A friend is dying alone here in Anchorage at Providence Hospital as I write this. He doesn’t have COVID-19, but because of this pandemic, no friends or family can be there to hold his hand. An uncle died alone a few weeks back at an intensive care unit down in Texas from this. My aunt and cousins had to say goodbye to him over FaceTime. At the time of writing this, Alaska had 496 cases in one day and three deaths. In contrast, Vietnam, a country with a population of 95.5 million people, had zero new cases and zero deaths. Vietnam shares a border with China, where the virus originated, yet to date has had fewer infections or deaths than Alaska. Alaska, with a fraction of the population, has somehow managed to have three times as many deaths and 20 times the number of infected as Vietnam.
We can devise all the excuses we want or complain about how a comparison between Alaska and Vietnam somehow isn’t fair. I’ve heard the tired arguments about freedom this and socialism that. Clearly, arguing politics isn’t working. Here’s a country that we nearly wiped off the map not too long ago, and yet their elders, their sick, their loved ones are not dying alone in hospitals. Ours are. This is failure on an inhumane and catastrophic level.
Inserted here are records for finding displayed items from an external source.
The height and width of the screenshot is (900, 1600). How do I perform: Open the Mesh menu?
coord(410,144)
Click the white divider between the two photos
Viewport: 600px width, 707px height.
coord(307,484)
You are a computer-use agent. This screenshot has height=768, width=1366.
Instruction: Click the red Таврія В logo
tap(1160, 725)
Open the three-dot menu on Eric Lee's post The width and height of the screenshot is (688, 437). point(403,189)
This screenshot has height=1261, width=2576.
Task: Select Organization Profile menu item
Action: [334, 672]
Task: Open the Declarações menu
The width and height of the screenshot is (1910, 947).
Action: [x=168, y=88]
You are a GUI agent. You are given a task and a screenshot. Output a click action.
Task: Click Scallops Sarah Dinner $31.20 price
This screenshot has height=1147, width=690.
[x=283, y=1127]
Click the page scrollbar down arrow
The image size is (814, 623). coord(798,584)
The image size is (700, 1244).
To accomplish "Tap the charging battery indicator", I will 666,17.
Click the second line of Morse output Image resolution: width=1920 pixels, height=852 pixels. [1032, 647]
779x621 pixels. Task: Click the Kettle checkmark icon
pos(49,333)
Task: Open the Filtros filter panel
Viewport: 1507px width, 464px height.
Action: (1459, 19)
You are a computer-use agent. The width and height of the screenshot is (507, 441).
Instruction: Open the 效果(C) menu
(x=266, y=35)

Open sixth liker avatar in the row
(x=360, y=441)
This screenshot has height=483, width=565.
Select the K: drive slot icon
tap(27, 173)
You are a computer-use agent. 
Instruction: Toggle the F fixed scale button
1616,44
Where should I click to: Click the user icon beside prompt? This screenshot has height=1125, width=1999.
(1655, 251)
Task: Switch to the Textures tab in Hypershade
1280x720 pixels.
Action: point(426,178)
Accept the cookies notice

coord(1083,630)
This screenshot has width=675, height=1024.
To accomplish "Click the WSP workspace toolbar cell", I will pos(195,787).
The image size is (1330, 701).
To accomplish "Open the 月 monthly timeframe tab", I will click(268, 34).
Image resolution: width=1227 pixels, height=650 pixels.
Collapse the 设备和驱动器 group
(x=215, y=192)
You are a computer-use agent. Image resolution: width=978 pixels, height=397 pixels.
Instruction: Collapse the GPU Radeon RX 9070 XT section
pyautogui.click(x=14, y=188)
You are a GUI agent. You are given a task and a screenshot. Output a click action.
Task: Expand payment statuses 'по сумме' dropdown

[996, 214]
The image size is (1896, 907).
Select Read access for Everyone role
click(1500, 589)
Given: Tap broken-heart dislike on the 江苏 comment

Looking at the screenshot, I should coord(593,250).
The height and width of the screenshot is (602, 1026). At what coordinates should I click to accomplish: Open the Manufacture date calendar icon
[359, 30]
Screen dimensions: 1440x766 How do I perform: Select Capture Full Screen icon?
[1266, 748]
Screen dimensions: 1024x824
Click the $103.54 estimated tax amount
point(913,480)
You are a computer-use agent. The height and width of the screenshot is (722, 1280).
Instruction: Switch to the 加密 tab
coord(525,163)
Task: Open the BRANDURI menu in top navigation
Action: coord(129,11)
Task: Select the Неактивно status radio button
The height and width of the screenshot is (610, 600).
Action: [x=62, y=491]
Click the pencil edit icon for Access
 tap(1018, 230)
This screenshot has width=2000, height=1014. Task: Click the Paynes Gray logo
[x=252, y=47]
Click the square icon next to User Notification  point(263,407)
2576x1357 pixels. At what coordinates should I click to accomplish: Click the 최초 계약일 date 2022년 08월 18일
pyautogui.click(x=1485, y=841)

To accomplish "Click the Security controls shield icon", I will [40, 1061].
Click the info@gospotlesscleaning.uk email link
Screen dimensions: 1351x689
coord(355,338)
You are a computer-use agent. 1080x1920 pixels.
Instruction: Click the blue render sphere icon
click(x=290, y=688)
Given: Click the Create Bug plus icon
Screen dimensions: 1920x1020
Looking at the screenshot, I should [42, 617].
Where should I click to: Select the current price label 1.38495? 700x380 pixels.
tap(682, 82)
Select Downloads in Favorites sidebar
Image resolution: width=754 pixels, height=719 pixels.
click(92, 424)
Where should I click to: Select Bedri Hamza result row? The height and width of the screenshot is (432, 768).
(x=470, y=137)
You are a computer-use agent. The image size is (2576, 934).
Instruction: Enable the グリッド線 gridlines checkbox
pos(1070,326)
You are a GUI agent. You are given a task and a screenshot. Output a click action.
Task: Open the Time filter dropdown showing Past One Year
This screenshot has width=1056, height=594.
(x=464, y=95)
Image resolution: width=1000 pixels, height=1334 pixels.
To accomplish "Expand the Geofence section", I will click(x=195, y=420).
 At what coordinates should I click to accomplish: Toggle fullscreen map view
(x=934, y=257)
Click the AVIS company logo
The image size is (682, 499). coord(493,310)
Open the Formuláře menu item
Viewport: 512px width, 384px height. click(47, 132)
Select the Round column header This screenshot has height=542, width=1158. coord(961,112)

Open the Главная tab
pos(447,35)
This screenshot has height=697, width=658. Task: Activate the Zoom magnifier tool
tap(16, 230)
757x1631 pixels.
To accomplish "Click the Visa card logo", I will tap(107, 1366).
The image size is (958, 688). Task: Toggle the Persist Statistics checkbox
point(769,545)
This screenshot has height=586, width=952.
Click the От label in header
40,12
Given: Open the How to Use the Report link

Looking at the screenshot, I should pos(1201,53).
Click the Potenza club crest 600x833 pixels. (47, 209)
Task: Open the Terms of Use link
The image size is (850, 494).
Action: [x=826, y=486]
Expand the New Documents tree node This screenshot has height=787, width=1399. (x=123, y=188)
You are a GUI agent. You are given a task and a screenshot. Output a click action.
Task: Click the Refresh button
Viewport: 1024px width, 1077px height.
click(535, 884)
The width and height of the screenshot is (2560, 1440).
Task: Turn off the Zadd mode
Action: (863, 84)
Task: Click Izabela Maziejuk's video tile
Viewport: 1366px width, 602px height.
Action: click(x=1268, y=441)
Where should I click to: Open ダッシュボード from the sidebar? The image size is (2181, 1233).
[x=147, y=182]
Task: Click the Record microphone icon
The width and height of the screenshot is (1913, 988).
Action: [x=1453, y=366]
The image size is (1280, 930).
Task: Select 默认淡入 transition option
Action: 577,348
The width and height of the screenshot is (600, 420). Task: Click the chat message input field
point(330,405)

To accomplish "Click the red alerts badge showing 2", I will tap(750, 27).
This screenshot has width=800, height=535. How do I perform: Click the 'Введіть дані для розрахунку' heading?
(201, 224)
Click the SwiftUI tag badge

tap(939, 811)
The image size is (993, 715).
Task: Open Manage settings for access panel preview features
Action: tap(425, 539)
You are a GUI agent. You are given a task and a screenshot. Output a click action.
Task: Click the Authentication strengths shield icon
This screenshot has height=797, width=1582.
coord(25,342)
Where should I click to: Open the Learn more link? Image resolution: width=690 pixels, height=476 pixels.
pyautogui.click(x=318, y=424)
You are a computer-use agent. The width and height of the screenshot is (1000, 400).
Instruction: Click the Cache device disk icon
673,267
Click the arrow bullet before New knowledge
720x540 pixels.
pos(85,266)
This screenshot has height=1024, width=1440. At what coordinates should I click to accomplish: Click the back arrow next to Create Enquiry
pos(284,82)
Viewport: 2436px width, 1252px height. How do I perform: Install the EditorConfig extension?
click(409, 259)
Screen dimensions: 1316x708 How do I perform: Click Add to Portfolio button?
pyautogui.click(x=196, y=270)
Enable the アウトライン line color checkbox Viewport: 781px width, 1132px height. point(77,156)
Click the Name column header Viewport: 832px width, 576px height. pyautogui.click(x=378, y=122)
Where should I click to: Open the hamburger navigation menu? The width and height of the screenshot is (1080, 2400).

The failure starts at the top, beginning with President Donald Trump and tumbling all the way down to you and me. We have prioritized business and leisure over our grandparents and neighbors. Put sports and public events over the safety and security of our communities and our nation. We argue over something as simple as wearing a mask. We’ve allowed a pandemic to become political. We somehow allowed the deaths of our fellow Americans to be its own source of division.
I’m pretty certain we can do better. We even have a few American examples of success against this virus. Take the NBA. How did the NBA pull off a successful season amid a pandemic? They made a collective decision to protect themselves. Everyone worked together to make that happen.
I refuse to believe that collectively, as Americans, we don’t have the ability to figure out how to allow select visitors into a hospital to say goodbye to our loved ones. I refuse to believe we don’t have the capacity or intelligence or humanity to demand action from our leaders and to do the right things ourselves. I know we can. We must. But what I worry about is that my friend dying in the hospital tonight alone is like our country on its own deathbed. Too many of us have lost the desire to be a nation that lives up to the promise of liberty and justice for all. The desire to welcome the tired, the poor. The desire to allow that lamp to the golden door for anyone other than ourselves.
And therein, my fellow Americans, lies the answer, perhaps the way out of this mess. It’s in the poem inscribed on the pedestal of Lady Liberty, a mighty woman with a torch, our beacon of hope. We need to once again become those “huddled masses yearning to breathe free,” but keep the masses down to family size. Wear a mask. And yearn together for the freedom to breathe freely again when this is over. For our elders. Our kids. For the next one of our friends or family members who find themselves in the hospital. And for the future of our country on life support.
Don Rearden is a mask-wearing professor at the University of Alaska Anchorage and author of several books, including a new poetry collection “Without A Paddle.”